Ustekinumab is emerging as an option for inflammatory bowel disease. A study examining its effectiveness for TNF-refractory Crohn’s disease has been published (NEJM 2012; 367: 1519-28).
In this trial, members of CERTIFI (Crohn’s Evaluation of Response to Ustekinumab Anti-Interleukin-12/23 for Induction) from 153 centers in 12 countries assessed the efficacy of Ustekinumab in 526 adult patients. The primary outcome was a clinical response (CDAI >100 point drop) at 6 weeks.
Ustekinumab (currently approved for plaque psoriasis) is a ‘fully human IgG1κ monoclonal antibody’ which blocks the activity of interleukin-12 (IL-12) and interleukin-23 (IL-23) by inhibiting receptors on T cells, natural killer cells, and antigen-presenting cells. IL-12 and IL-23 have been implicated in the pathophysiology of Crohn’s disease.
This study of ustekinumab was a 36-week randomized, double-blind, placebo-controlled phase 2b trial. The first 8 weeks were for induction. After induction, based on response, patients were enrolled in a 28-week maintenance phase. Initial dosing was 1, 3, or 6 mg/kg of intravenous ustekinumab or placebo. Maintenance dose was 90 mg subcutaneously.

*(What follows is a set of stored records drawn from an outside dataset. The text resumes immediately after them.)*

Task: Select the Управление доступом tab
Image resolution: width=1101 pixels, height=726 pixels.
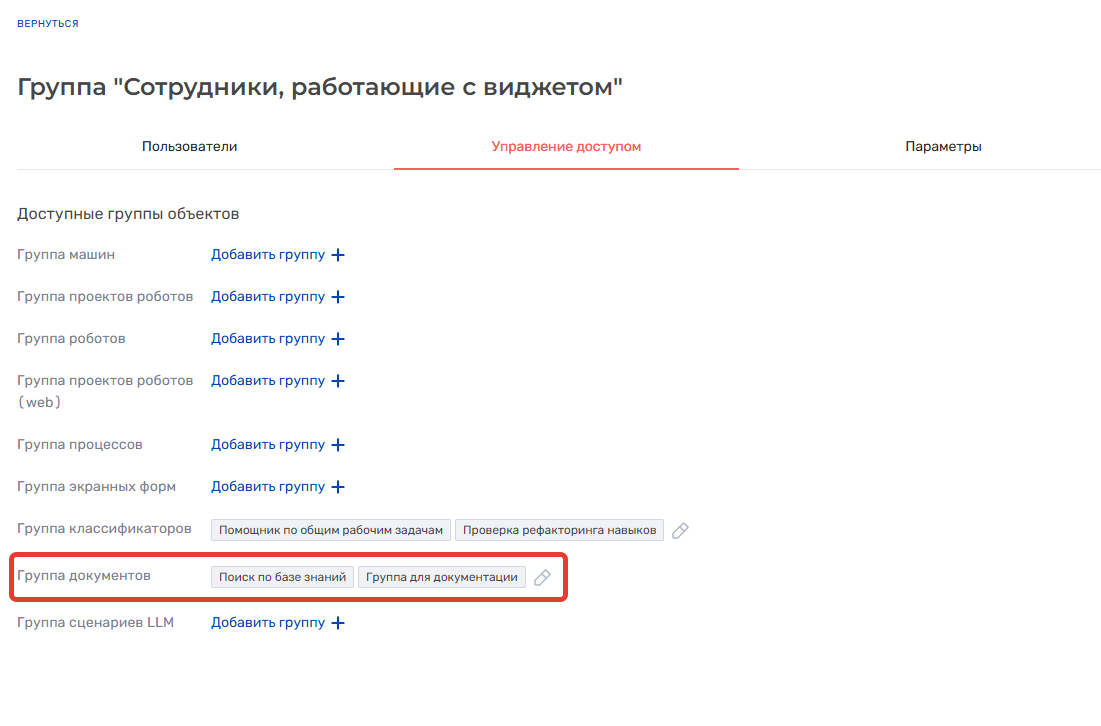Action: point(566,147)
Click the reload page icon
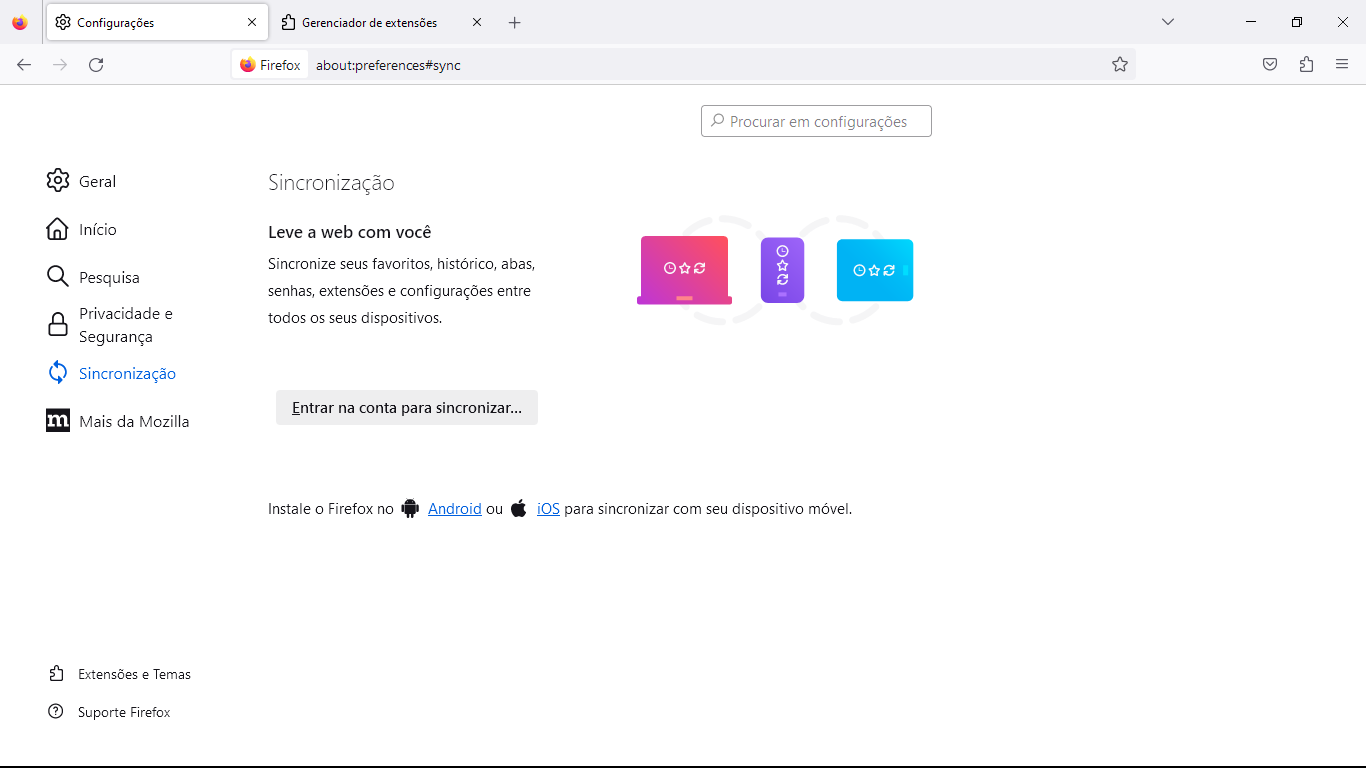Image resolution: width=1366 pixels, height=768 pixels. point(96,65)
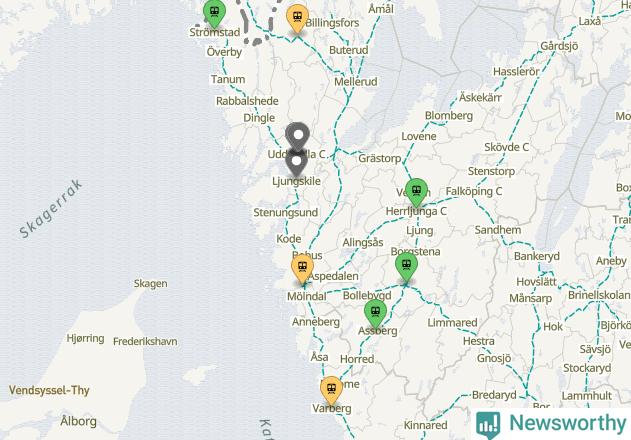
Task: Open the yellow train marker at Varberg
Action: tap(331, 391)
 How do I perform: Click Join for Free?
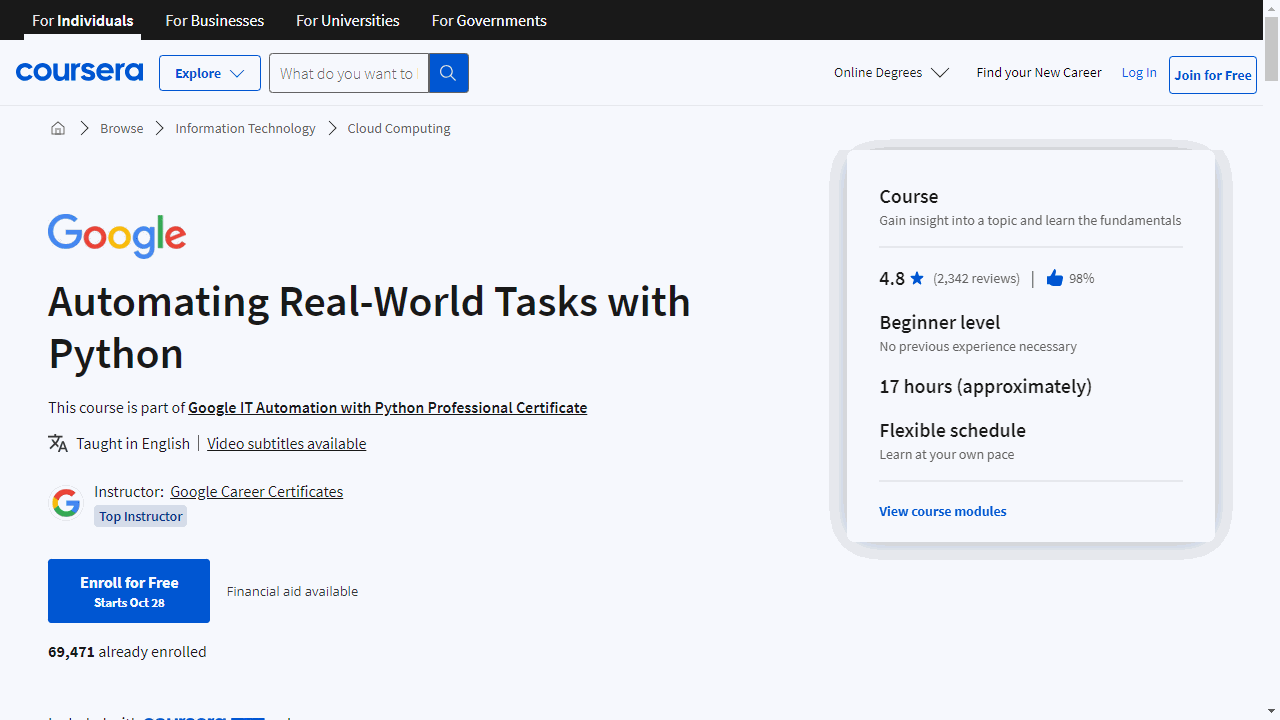(x=1212, y=75)
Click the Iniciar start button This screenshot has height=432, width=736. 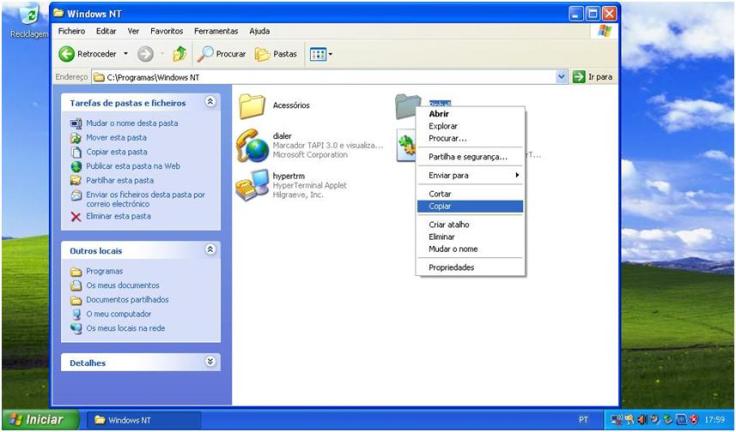click(x=37, y=420)
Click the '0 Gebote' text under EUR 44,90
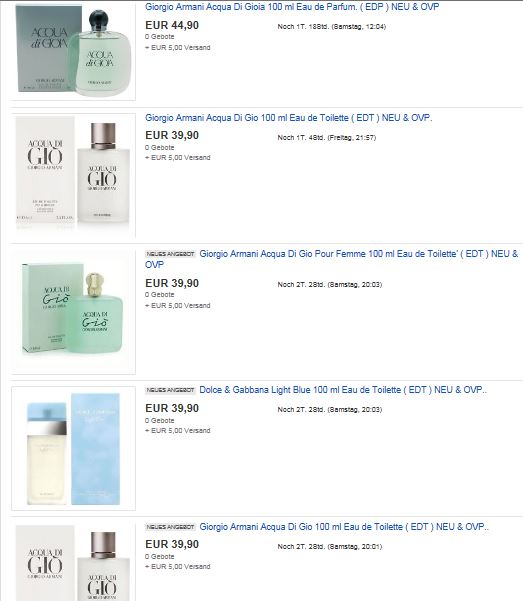 [x=160, y=36]
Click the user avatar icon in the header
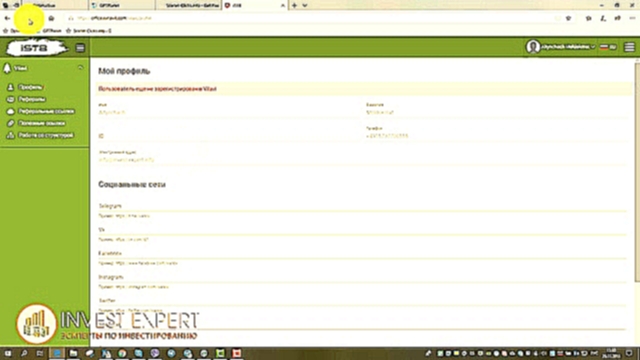Image resolution: width=640 pixels, height=360 pixels. click(x=533, y=47)
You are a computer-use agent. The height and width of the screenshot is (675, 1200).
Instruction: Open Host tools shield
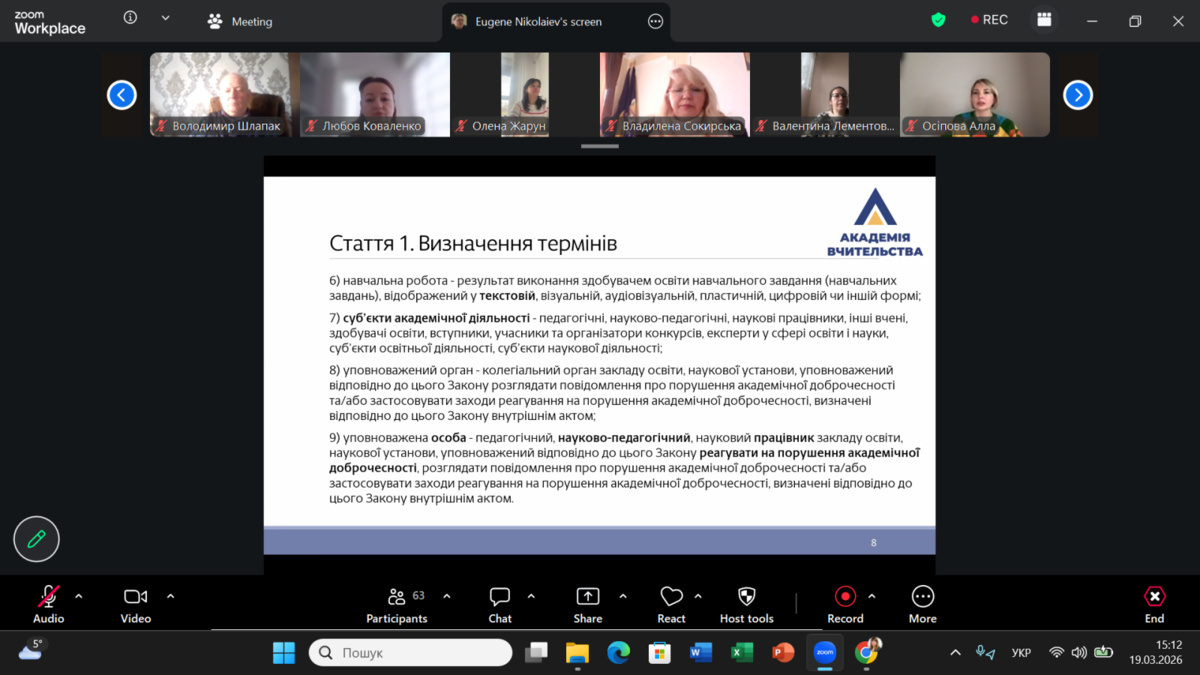click(x=746, y=604)
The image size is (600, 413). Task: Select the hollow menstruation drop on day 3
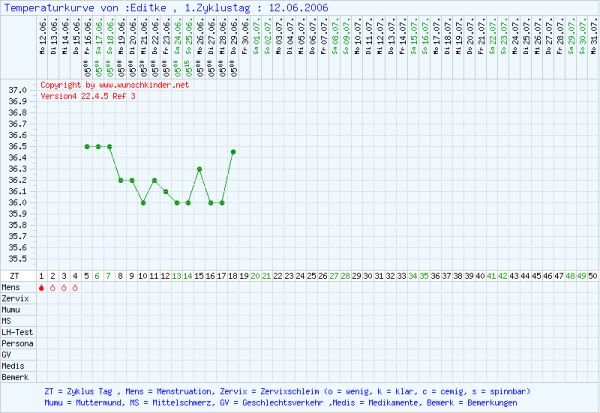click(x=64, y=288)
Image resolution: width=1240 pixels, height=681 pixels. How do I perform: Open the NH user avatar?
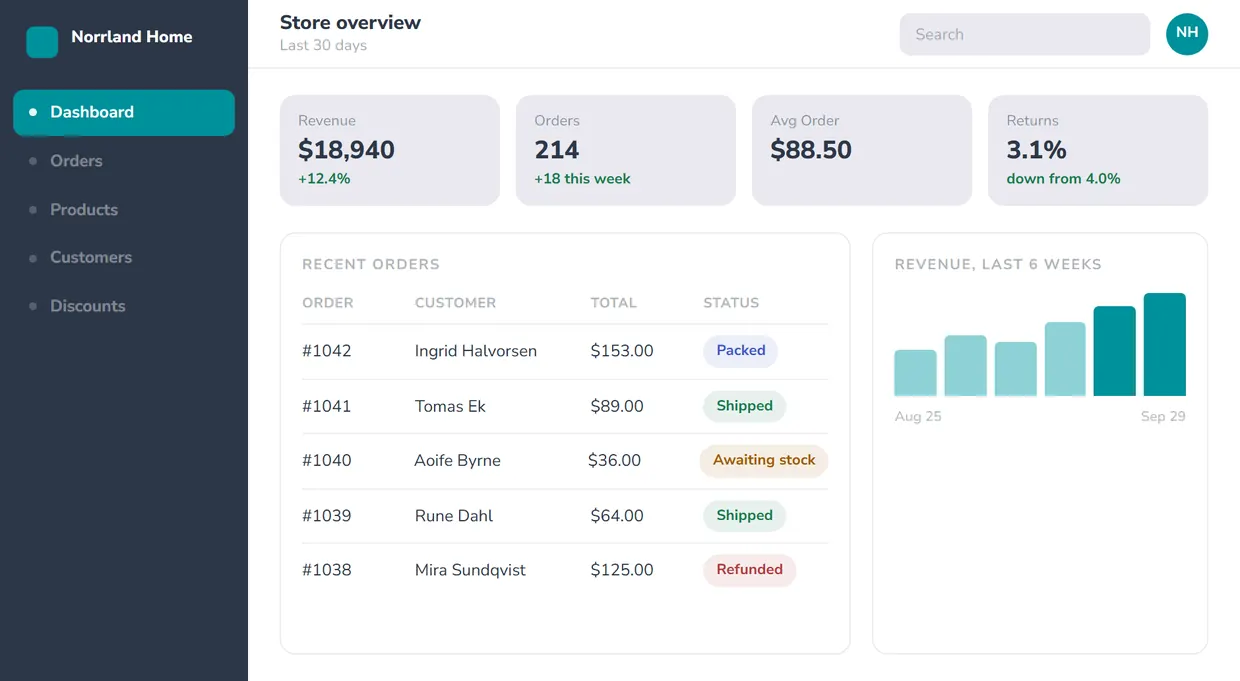pos(1187,34)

Patients were permitted to continue receiving stable doses of drugs. However, entry requirements included a washout period for intravenous glucocorticoids (3 weeks), TNF antagonists (8 weeks), and natalizumab (12 months).
Results:
- 36.6%, 34.1% and 39.7% of ustekinumab patients (1, 3, and 6 mg/kg respectively) responded at 6 weeks compared with 23.5% of placebo. The difference was statistically significant for 6 mg/kg/dose.
- Maintenance therapy (among responders) noted increased clinical remission with ustekinumab compared with placebo 41.7% vs 27.4%.
- Overall rates of infection were similar. Serious infections were noted in 6 patients receiving ustekinumab compared with 1 placebo-treated patient. Infusion reactions were uncommon.
- Patients who did not have a response to ustekinumab in the induction phase did not benefit from additional ustekinumab in the maintenance phase.
Overall, in this study, patients dosed at 6 mg/kg during induction were more likely to have a response but not more likely to have a remission. Since all patients in this study had failed at least one TNF antagonist and 50% had failed at least two, the benefit of ustekinumab in other Crohn’s disease patients remains undefined.